Introduction

For this week’s assignment, the State of Washington, Labor & Industries (L&I) contractor license and registration dataset was selected for analysis. The dataset is housed on the Data.WA.gov website and the source of the data is the Washington State Department of Labor & Industries (L&I) (Data.WA.gov, 2015 – 2023). The dataset was created on October 13, 2015, and it has been continuously updated three times per day through the present. According to the website, the dataset reflects the L&I contractor licensing data with 150k rows of such data with 23 columns of attributes collected per row. The website includes a data dictionary, which was thoroughly reviewed prior to starting analysis. A comma-separated values (CSV) version of the file was downloaded on July 18, 2023.

After uploading the CSV file to R Studio with stringsAsFactors = TRUE,the lsr (Navarro, 2015), ggplot2 (Wickham, 2016) and tidyverse (Wickham et al., 2019) packages were loaded from the library for use in the analysis process.

#Upload data set

LI <- read.csv("L_I_Contractor_License_Data_-_General.csv", stringsAsFactors = TRUE)

#Load packages from library

library(lsr)
library(tidyverse)
## ── Attaching core tidyverse packages ──────────────────────── tidyverse 2.0.0 ──
## ✔ dplyr     1.1.2     ✔ readr     2.1.4
## ✔ forcats   1.0.0     ✔ stringr   1.5.0
## ✔ ggplot2   3.4.2     ✔ tibble    3.2.1
## ✔ lubridate 1.9.2     ✔ tidyr     1.3.0
## ✔ purrr     1.0.1     
## ── Conflicts ────────────────────────────────────────── tidyverse_conflicts() ──
## ✖ dplyr::filter() masks stats::filter()
## ✖ dplyr::lag()    masks stats::lag()
## ℹ Use the conflicted package (<http://conflicted.r-lib.org/>) to force all conflicts to become errors
library(ggplot2)

Variable Types

Using the str() function, the dimensions of the dataset were confirmed: 150,205 rows of observations with 23 columns of variables.
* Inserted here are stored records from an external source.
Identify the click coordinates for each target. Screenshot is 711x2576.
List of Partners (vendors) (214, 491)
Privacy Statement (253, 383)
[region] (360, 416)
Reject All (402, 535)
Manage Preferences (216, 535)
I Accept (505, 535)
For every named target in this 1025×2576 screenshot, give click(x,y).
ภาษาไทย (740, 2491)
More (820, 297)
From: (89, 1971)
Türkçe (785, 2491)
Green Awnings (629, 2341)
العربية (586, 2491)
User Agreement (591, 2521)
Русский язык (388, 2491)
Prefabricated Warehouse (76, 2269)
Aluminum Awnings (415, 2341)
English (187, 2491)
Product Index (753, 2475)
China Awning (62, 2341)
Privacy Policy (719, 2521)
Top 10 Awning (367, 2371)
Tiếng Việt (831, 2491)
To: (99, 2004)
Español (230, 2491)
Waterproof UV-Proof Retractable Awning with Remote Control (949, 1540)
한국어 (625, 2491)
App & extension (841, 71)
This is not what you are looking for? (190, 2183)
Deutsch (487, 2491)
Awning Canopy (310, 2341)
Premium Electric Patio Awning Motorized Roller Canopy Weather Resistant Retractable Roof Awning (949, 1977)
The str() function also provided the variable type for each column. All variables are listed as factors (categorical) except for Phone Number, which is listed as numeric, and UBI, which is listed as an integer. However, Phone Number and UBI are actually both categorical variables as well since they do not represent measurements or have quantitative meaning.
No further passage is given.